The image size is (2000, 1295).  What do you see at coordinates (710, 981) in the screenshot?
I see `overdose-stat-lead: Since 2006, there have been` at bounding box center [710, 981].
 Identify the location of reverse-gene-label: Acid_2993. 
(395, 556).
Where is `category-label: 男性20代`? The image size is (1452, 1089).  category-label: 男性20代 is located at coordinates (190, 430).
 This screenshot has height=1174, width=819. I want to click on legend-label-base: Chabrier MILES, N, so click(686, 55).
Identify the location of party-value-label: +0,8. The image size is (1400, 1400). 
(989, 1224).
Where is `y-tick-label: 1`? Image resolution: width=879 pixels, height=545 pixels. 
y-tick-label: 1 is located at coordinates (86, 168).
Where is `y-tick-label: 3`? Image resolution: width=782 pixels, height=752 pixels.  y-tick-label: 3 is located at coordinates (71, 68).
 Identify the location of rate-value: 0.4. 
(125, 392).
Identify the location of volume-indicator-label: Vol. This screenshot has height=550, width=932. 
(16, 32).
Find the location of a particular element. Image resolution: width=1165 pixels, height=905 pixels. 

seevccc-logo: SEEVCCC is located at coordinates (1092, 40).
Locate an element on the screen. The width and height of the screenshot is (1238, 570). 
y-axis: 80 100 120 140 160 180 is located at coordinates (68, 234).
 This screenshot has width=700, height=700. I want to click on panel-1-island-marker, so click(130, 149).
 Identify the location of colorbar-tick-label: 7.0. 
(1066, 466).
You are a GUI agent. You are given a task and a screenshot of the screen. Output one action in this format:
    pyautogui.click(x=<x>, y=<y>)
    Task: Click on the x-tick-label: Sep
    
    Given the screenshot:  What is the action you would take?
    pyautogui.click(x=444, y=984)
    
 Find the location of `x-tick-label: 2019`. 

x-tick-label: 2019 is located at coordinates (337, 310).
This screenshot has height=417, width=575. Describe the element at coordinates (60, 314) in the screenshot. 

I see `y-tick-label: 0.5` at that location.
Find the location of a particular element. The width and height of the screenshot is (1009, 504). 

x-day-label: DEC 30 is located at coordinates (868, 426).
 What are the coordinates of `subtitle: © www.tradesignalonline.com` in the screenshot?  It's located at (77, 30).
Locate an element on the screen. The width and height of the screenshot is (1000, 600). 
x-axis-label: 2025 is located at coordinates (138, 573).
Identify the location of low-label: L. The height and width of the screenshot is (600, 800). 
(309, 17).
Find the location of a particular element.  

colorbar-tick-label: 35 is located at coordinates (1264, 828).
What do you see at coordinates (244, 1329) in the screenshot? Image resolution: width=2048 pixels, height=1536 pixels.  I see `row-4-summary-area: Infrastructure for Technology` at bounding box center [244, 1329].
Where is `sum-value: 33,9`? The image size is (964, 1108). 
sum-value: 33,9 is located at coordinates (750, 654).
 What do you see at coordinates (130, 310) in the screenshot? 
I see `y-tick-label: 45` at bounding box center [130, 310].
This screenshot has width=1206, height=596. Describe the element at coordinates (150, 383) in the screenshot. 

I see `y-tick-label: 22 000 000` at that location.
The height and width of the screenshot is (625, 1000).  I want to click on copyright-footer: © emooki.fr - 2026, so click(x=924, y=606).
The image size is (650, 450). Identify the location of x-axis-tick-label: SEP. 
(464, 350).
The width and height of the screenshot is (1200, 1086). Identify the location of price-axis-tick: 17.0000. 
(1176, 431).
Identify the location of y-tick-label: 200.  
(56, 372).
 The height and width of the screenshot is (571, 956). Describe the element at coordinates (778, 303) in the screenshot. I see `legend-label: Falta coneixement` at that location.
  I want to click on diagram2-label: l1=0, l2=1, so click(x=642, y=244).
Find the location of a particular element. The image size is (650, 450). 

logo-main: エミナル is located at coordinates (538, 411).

********

Required work – Copy out every line of the data above without altering a single character.

Expected answer –
The image size is (2000, 1295).  What do you see at coordinates (710, 981) in the screenshot?
I see `overdose-stat-lead: Since 2006, there have been` at bounding box center [710, 981].
 Identify the location of reverse-gene-label: Acid_2993. 
(395, 556).
Where is `category-label: 男性20代`? The image size is (1452, 1089).  category-label: 男性20代 is located at coordinates (190, 430).
 This screenshot has height=1174, width=819. I want to click on legend-label-base: Chabrier MILES, N, so click(686, 55).
Identify the location of party-value-label: +0,8. The image size is (1400, 1400). 
(989, 1224).
Where is `y-tick-label: 1`? Image resolution: width=879 pixels, height=545 pixels. 
y-tick-label: 1 is located at coordinates (86, 168).
Where is `y-tick-label: 3`? Image resolution: width=782 pixels, height=752 pixels.  y-tick-label: 3 is located at coordinates (71, 68).
 Identify the location of rate-value: 0.4. 
(125, 392).
Identify the location of volume-indicator-label: Vol. This screenshot has height=550, width=932. 
(16, 32).
Find the location of a particular element. Image resolution: width=1165 pixels, height=905 pixels. 

seevccc-logo: SEEVCCC is located at coordinates (1092, 40).
Locate an element on the screen. The width and height of the screenshot is (1238, 570). 
y-axis: 80 100 120 140 160 180 is located at coordinates (68, 234).
 This screenshot has width=700, height=700. I want to click on panel-1-island-marker, so click(130, 149).
 Identify the location of colorbar-tick-label: 7.0. 
(1066, 466).
You are a GUI agent. You are given a task and a screenshot of the screen. Output one action in this format:
    pyautogui.click(x=<x>, y=<y>)
    Task: Click on the x-tick-label: Sep
    
    Given the screenshot:  What is the action you would take?
    pyautogui.click(x=444, y=984)
    
 Find the location of `x-tick-label: 2019`. 

x-tick-label: 2019 is located at coordinates (337, 310).
This screenshot has height=417, width=575. Describe the element at coordinates (60, 314) in the screenshot. 

I see `y-tick-label: 0.5` at that location.
Find the location of a particular element. The width and height of the screenshot is (1009, 504). 

x-day-label: DEC 30 is located at coordinates (868, 426).
 What are the coordinates of `subtitle: © www.tradesignalonline.com` in the screenshot?  It's located at (77, 30).
Locate an element on the screen. The width and height of the screenshot is (1000, 600). 
x-axis-label: 2025 is located at coordinates (138, 573).
Identify the location of low-label: L. The height and width of the screenshot is (600, 800). 
(309, 17).
Find the location of a particular element.  

colorbar-tick-label: 35 is located at coordinates (1264, 828).
What do you see at coordinates (244, 1329) in the screenshot? Image resolution: width=2048 pixels, height=1536 pixels.  I see `row-4-summary-area: Infrastructure for Technology` at bounding box center [244, 1329].
Where is `sum-value: 33,9`? The image size is (964, 1108). 
sum-value: 33,9 is located at coordinates (750, 654).
 What do you see at coordinates (130, 310) in the screenshot? 
I see `y-tick-label: 45` at bounding box center [130, 310].
This screenshot has width=1206, height=596. Describe the element at coordinates (150, 383) in the screenshot. 

I see `y-tick-label: 22 000 000` at that location.
The height and width of the screenshot is (625, 1000).  I want to click on copyright-footer: © emooki.fr - 2026, so click(x=924, y=606).
The image size is (650, 450). Identify the location of x-axis-tick-label: SEP. 
(464, 350).
The width and height of the screenshot is (1200, 1086). Identify the location of price-axis-tick: 17.0000. 
(1176, 431).
Identify the location of y-tick-label: 200.  
(56, 372).
 The height and width of the screenshot is (571, 956). Describe the element at coordinates (778, 303) in the screenshot. I see `legend-label: Falta coneixement` at that location.
  I want to click on diagram2-label: l1=0, l2=1, so click(x=642, y=244).
Find the location of a particular element. The image size is (650, 450). 

logo-main: エミナル is located at coordinates (538, 411).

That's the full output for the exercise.